* _Available data_:
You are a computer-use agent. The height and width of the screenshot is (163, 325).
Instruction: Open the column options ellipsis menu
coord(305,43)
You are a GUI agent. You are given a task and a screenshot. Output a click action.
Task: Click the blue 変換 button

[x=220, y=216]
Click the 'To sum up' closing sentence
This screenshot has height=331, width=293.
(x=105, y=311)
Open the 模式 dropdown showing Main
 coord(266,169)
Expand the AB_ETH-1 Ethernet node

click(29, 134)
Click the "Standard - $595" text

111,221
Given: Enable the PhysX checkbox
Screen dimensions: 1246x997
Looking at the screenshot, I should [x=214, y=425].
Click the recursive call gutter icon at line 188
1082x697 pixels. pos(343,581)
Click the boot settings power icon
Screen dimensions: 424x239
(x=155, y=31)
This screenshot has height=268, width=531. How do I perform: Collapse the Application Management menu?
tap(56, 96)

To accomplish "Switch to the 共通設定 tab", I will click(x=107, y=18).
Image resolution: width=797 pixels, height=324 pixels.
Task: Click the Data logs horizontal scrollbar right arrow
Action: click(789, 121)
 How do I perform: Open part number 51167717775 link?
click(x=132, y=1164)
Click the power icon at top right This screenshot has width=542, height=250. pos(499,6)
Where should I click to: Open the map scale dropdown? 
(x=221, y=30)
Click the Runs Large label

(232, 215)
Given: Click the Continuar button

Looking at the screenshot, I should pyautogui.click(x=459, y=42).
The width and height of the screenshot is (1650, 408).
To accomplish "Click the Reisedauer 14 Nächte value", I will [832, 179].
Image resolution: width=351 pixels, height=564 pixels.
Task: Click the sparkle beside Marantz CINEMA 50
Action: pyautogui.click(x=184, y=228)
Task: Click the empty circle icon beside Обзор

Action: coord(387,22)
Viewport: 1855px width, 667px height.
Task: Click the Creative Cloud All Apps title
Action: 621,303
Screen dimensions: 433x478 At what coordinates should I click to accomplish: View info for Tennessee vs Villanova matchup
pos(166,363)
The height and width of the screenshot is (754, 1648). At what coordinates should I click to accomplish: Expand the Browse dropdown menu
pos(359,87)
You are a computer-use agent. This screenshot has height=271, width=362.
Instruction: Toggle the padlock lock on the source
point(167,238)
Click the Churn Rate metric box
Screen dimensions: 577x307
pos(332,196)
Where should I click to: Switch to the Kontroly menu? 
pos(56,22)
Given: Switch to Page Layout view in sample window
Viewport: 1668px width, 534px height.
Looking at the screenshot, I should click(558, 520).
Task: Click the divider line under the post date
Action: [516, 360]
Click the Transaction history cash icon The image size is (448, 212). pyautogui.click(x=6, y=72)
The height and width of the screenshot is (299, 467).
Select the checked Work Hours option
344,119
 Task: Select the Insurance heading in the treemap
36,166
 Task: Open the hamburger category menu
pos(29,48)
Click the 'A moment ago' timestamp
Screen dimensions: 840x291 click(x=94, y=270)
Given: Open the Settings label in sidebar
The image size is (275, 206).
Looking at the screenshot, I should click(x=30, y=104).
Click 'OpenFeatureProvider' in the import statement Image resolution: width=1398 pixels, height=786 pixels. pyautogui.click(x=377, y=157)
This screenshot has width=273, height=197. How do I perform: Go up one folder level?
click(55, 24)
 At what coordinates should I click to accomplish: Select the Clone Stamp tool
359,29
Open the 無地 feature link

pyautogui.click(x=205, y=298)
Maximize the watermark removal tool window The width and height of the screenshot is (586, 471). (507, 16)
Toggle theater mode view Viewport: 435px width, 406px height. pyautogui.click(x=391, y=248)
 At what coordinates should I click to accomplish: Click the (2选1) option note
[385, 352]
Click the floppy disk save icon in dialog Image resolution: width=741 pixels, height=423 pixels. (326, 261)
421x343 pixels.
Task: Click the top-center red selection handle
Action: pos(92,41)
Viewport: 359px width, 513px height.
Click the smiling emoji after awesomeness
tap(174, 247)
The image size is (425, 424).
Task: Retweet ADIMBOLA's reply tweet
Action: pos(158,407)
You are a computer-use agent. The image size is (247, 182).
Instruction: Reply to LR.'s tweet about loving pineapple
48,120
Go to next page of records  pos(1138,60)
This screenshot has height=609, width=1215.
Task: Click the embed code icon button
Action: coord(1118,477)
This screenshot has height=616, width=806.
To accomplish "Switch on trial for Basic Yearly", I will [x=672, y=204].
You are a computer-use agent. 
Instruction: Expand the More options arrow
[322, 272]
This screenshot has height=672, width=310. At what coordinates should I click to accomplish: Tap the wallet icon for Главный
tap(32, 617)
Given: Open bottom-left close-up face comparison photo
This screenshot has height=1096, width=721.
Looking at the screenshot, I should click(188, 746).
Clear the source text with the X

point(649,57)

* _What to do_:
Go line by line through the material above and return each one that includes "computer".

* _Written response_:
You are a computer-use agent. The height and width of the screenshot is (163, 325).
You are a computer-use agent. This screenshot has height=271, width=362.
You are a computer-use agent. The image size is (247, 182).
You are a computer-use agent. 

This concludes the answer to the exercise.